Immediately an authentic and lasting reputation of martyrdom manifested itself around him. His body, after a temporary burial at the site of the killing, was solemnly buried in Zym on the 16th July, 1913 in the presence of civil and ecclesiastical authorities. On the site of martyrdom an iron cross was erected, two metres high and artistically wrought in iron.
Fr. Gjon Gazulli was born in Dajç di Zadrima, in the diocese of Sappa, Albania, on the 26th March 1893. In 1905 he entered the Pontifical Seminary of Shkodra and later the Urbanian College in Rome from where, however, he had to withdraw in June 1913 due to tuberculosis. After recovering his health, from 1916 to 1919 he was in the Society of Jesus in Vienna. Yet again the illness forced him to return to Albania. Here on the 4th August, 1919 he was ordained a priest.

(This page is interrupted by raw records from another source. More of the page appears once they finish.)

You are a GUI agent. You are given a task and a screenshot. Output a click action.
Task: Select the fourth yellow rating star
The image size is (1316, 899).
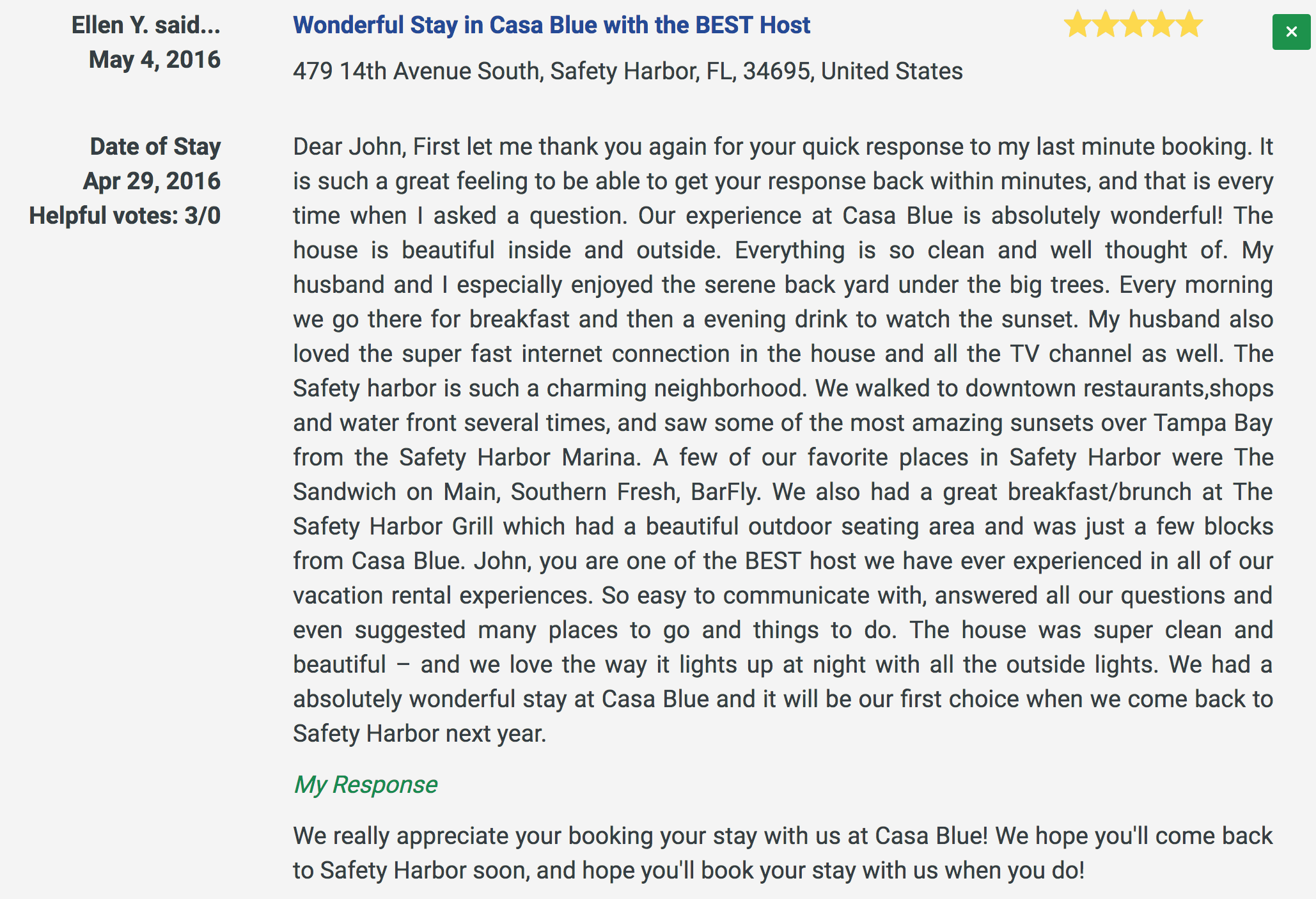click(x=1161, y=24)
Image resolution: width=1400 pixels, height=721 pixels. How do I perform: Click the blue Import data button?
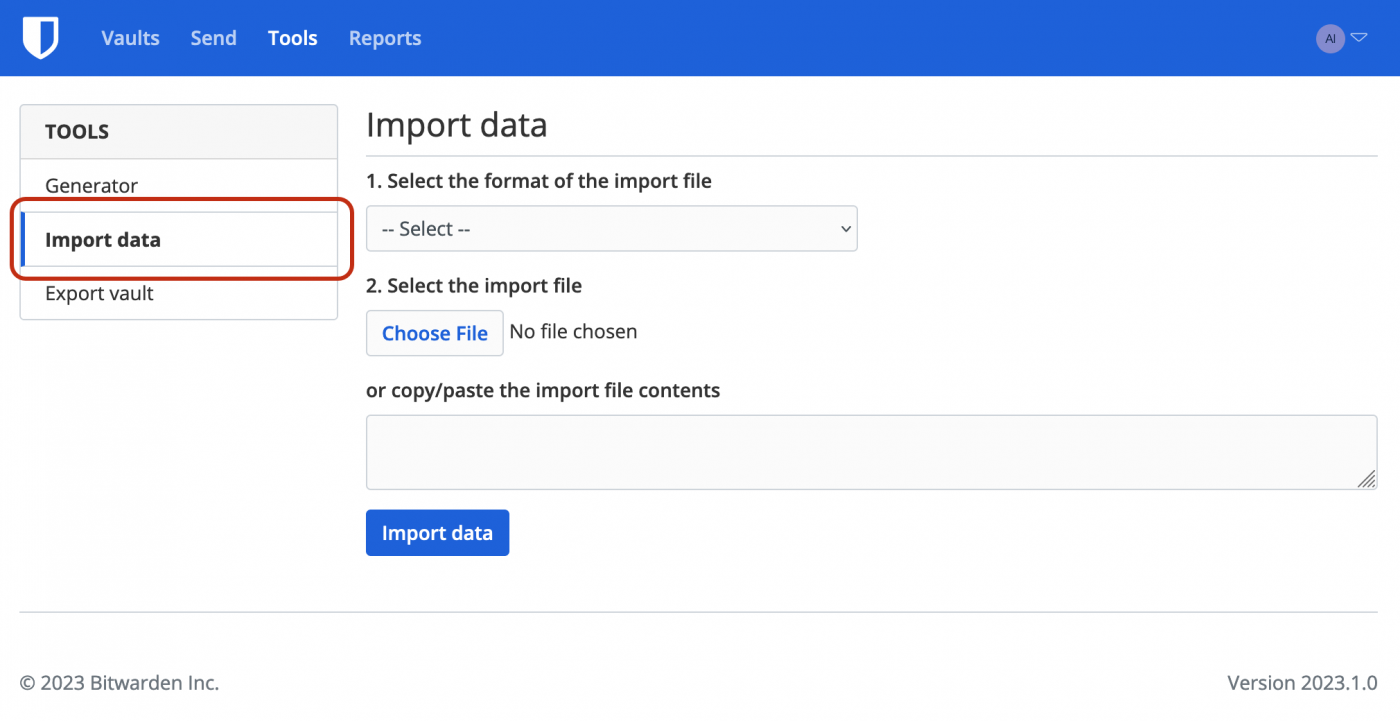point(437,533)
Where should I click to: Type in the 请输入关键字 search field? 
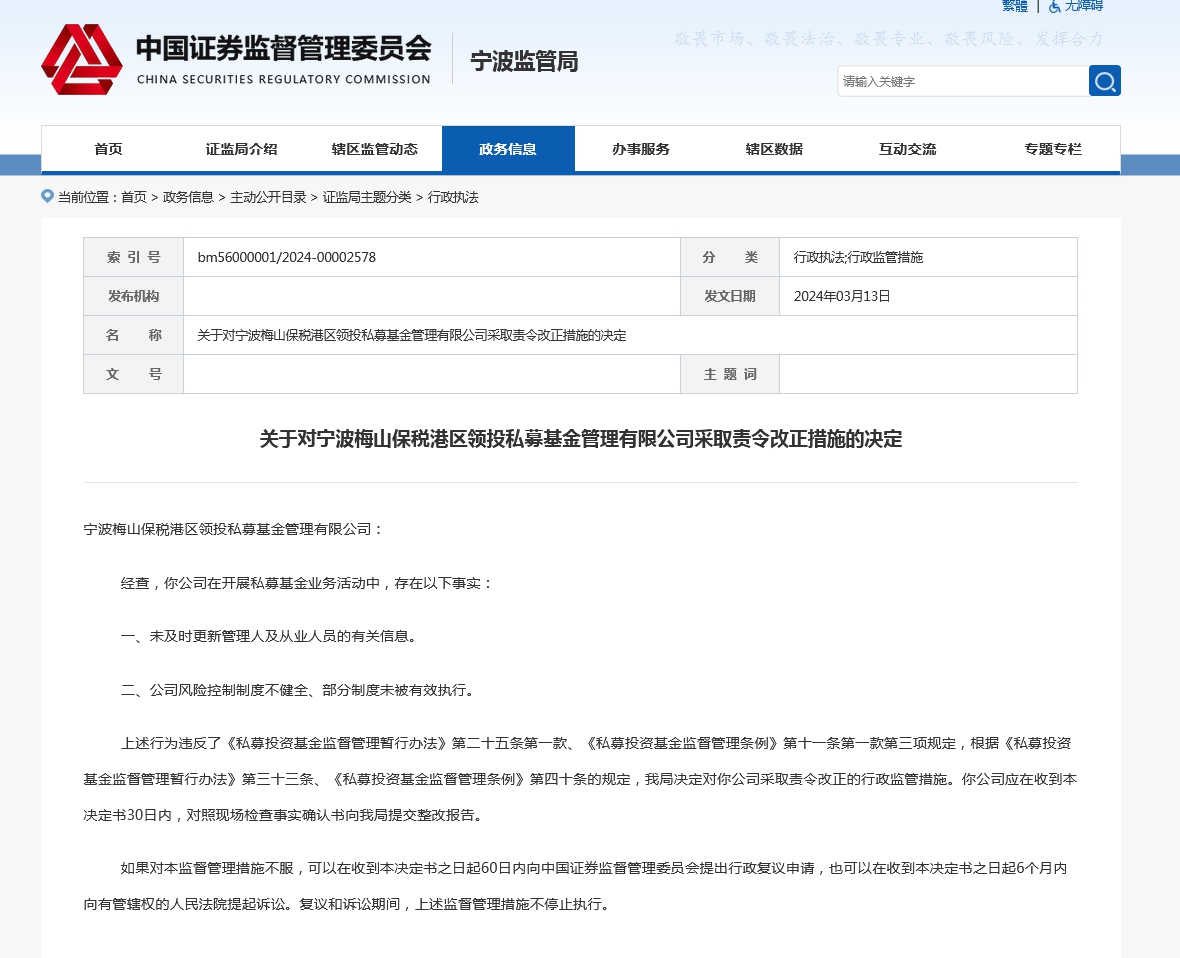coord(962,81)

He carried out his ministry as parish priest in Gjader, Qelëz, and then, from 1925 in Koman. That was the time of the regime of Achmet Zogu, President of the Republic of Albania since January 1925, hostile to the Catholic clergy, particularly towards priests who inspired their pastoral action by the social doctrine of the Church. When a revolt against Zogu broke out in Dukagjin in November 1926, Don Gazulli was unjustly accused of having fomented it and was arrested on the 28th December, 1926. In reality, the accusation was a pretext to mask the odium fidei against him who opposed the government's project to suppress Catholic schools. He was sentenced to death by a sentence pronounced by the political court on the 10th February, 1927. The sentence by hanging was carried out publicly in Shkodra on 5th March, 1927. Before dying, the Servant of God confirmed his full adherence to Christ by saying: "I die an innocent. Long live Christ, our King! Long live the Catholic Church! Long live the Pope! Long live Albania!".
His death was perceived by the faithful as a true martyrdom and his fame remained alive even in the years of communist persecution, when the Church in Albania was reduced to silence. The tomb of the Servant of God, in the cemetery of Shkodra, was visited clandestinely by the faithful who found comfort for the faith and attested to receiving many graces through his intercession.